Photo credit: PAWAN SHARMA - Getty Images
Photo credit: PAWAN SHARMA - Getty Images

But don't get tangled up in what people do and don't deserve. It's a dead end, and nobody actually cares. This is a results business. It doesn't matter that you should have won the game if you didn't. The richest 130,000 households now hold nearly as much wealth as the bottom 117 million families combined. This is a relatively recent development, an outgrowth of our decision to remake our country in the image of Ronald Reagan. But the fact is that we cannot go on this way, as a nation where half our citizens live paycheck to paycheck, tens of thousands of veterans from our sprawling imperial wars sleep on the street each night, and one of our oligarchs can spend a fraction of his own $60 billion fortune on a presidential campaign built on vanity and, of course, his strident opposition to candidates who might unduly raise his taxes.

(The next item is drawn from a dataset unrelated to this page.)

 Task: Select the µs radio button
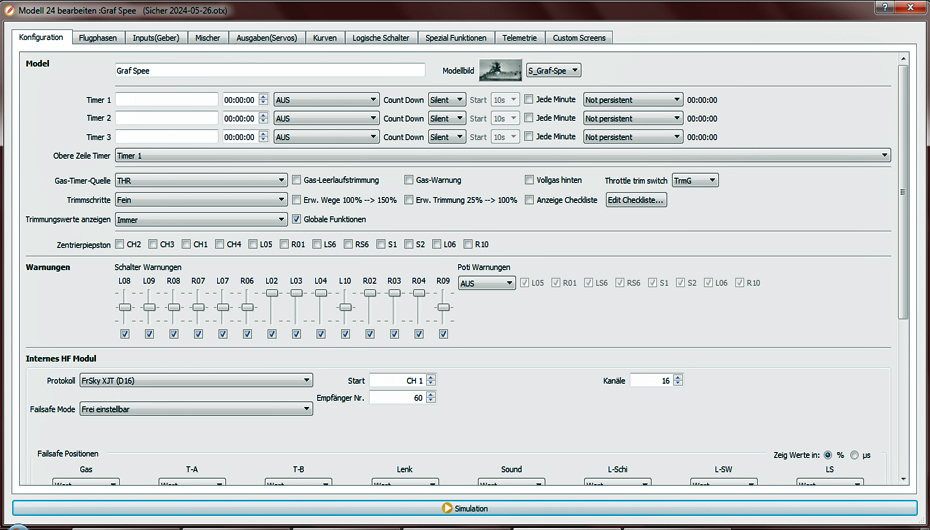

What were the candidates proposing, really?

— Elizabeth Warren suggested a two percent tax on all wealth above $50 million, and a three percent tax on all wealth above $1 billion. The senator's campaign estimated this would impact 75,000 households and raise over $200 billion a year.

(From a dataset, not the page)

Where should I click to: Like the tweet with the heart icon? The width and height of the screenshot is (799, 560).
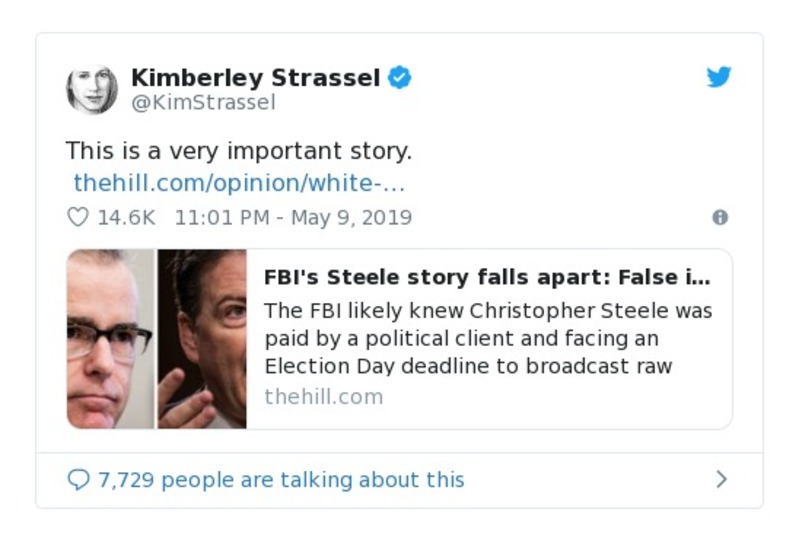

— Bernie Sanders proposed more brackets: a 1 percent tax on $32 million or more, 2 percent on holdings between $50 and $250 million, 3 percent between $250 and $500 million, 4 percent between $500 million to $1 billion, 5 percent from $1 to $2.5 billion, 6 percent between $2.5 to $5 billion, 7 percent from $5 to $10 billion, and 8 percent on wealth over $10 billion.

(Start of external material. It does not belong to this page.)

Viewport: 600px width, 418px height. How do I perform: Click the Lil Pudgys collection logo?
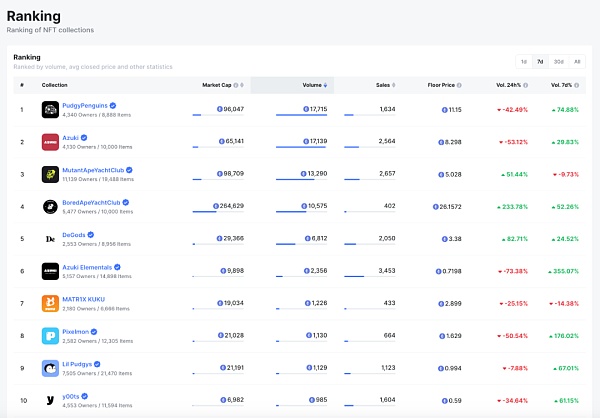[50, 368]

Photo credit: Robert Alexander - Getty Images
Photo credit: Robert Alexander - Getty Images

Is this really so extreme? To tax an amount these folks won't notice, in order to fund programs that people in need will very much notice? Should we fund universal childcare, or should we let the money sit in some guy's Scrooge McDuck pile that at some point comes to serve more as a trophy, a symbol of power? But again, don't get into things like "empathy" or "justice." Nobody seems to care. Focus on the fact that our society has become dangerously unstable, as evidenced by the state of our politics and the generalized rage that roils beneath our affairs. We would be foolish to ignore that at least part of this is tied to the fact that millions and millions of our citizens have lost all hope, and any faith in the way things are done—and for good reason. Social mobility is in decline, parents rightly fear their children will be worse off than they are, and all the great promise of the American experiment is being squandered through greed and avarice.

The same people who oppose taxing extreme wealth also oppose deficit spending, because there is apparently no acceptable way for us to invest in our own citizens. (It's certainly not about The National Debt, if the recent Tax Cuts For Rich People and Corporations Bill is any indication. On the other side, trillions of dollars have appeared to respond to the current pandemic, and rightly so.) They also often oppose paying people a living wage. They oppose most efforts to alleviate the crushing debt burdens that have driven the poorest down while the richest surge upwards. They oppose efforts to make education or healthcare more affordable. They oppose attempts to strengthen the social safety net while we push more and more people off the cliff.

Oh, we should leave it to charity? Isn't that what we're doing now—letting a few people eat up all the resources and dole out bits and pieces at their own saintly discretion? How's that working out? Tax them. Do it now. This has gone on long enough.